Setting out from the Bec d’Andaine near Genêts, north of Mont-St Michel, Bertrand provided a brief run-through of the key moments of the 13 centuries since, in AD 708, Bishop Aubert of Avranches was ordered by St-Michael to build a church on the rock then known as Mont-Tombe (‘Tomb Mountain’). After a Benedictine monastery was established and relics of the saint fetched from southern Italy, pilgrims began to flood in, bringing wealth to the abbey which evolved from a modest Romanesque church to the awe-inspiring gothic monument that gobsmacks visitors today.
The mount's tree-clad slopes. Photo: Paul Bloomfield
An hour’s splashy walk brought us to Tombelaine, Mont St-Michel’s smaller sibling. Here, ruins of a tower recall the failed 15th-century English attempt to capture the fortified abbey during the Hundred Years’ War; remains of the earlier chapel at which pilgrims prayed en route to their final destination are long gone. The only residents today are nesting snowy egrets and the odd peregrine falcon.

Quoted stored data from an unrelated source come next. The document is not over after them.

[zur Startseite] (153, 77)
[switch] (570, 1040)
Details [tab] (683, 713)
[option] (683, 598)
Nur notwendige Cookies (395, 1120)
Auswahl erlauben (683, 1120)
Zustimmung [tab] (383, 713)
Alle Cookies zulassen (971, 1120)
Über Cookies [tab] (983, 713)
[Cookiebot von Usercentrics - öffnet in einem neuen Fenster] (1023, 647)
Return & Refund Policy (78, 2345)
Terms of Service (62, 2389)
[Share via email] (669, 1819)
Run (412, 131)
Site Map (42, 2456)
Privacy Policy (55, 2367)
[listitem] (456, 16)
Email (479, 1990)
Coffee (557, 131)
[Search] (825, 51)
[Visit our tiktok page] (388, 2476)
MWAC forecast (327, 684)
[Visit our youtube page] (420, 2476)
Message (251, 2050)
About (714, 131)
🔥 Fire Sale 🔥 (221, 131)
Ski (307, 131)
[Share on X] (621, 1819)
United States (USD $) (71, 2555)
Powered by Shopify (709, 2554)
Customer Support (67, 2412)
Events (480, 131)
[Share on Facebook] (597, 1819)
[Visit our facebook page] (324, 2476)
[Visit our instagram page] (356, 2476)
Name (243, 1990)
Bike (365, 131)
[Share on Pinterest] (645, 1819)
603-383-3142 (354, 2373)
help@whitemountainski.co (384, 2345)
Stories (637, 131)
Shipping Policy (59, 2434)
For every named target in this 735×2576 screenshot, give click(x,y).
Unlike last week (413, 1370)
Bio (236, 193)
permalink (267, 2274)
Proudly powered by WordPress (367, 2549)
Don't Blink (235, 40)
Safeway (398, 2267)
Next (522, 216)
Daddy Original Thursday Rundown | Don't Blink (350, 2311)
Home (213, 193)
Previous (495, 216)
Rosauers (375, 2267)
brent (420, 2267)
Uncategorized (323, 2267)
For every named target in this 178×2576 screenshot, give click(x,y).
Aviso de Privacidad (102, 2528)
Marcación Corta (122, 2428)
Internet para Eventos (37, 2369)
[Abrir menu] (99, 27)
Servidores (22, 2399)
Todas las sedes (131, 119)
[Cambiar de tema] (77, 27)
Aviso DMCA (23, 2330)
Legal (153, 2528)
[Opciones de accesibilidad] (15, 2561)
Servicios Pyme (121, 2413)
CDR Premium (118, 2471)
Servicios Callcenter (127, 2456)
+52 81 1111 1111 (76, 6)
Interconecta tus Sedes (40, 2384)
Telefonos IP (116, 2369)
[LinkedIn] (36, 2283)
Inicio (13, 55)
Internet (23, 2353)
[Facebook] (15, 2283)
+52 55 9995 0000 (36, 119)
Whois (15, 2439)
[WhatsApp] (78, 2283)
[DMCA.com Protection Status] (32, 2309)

On we walked, pausing to watch godwits foraging in the silt. We crossed fast-flowing streams, jumping as mullets splashed upstream to escape the brine, to the base of the mount where the silt created ice-rink-slippery conditions. As we picked our way cautiously from the precipitous, tree-clad northern slope to the south where the village shelters within tall ramparts, the recent transformation of the mount became clear.
The silt at the base of the mount creates ice-rink slippery conditions. Photo: Paul Bloomfield
Twenty years after a groundbreaking project to rescue the mount was launched, flushes controlled by an innovative barrage have washed away much of the saltmarshes and silty buildup that had been engulfing the mount. The causeway and carpark that long blighted the approach to the abbey have been largely ripped away, and by the end of the summer the last diggers will be gone, making this the perfect time to visit (or revisit) this magical place. After a century yoked to the mainland, at high tide Mont St-Michel will be an island once more.
Words and photos by Paul Bloomfield
Bay walks offer just one way to admire the mount’s facelift. Kayaking tours provide a sea-level perspective, as well as opportunities to explore the mainland shoreline, and the walk over a new wooden footbridge from the informative information centre on the mainland also rewards with lovely views, unspoiled by ranks of cars.
Brittany Ferries has convenient overnight sailings from Portsmouth to St-Malo. Buses run Tuesday-Saturday from St-Malo to Mont St-Michel. Guided walks across the bay cost from €5.50 per person, depending on numbers. The newly refurbished 18th-century Château de Chantore offers B&B in five beautifully furnished doubles/suites, some with views of Mont St-Michel, from €165/€250.
Disclosure: Paul Bloomfield was a guest of the Normandy Tourist Organisation. He had full editorial control of the review, which is written in his own words based on his experience of visiting Normandy in the summer of 2015 for Greentraveller's Guide to Normandy. All opinions are the author's own.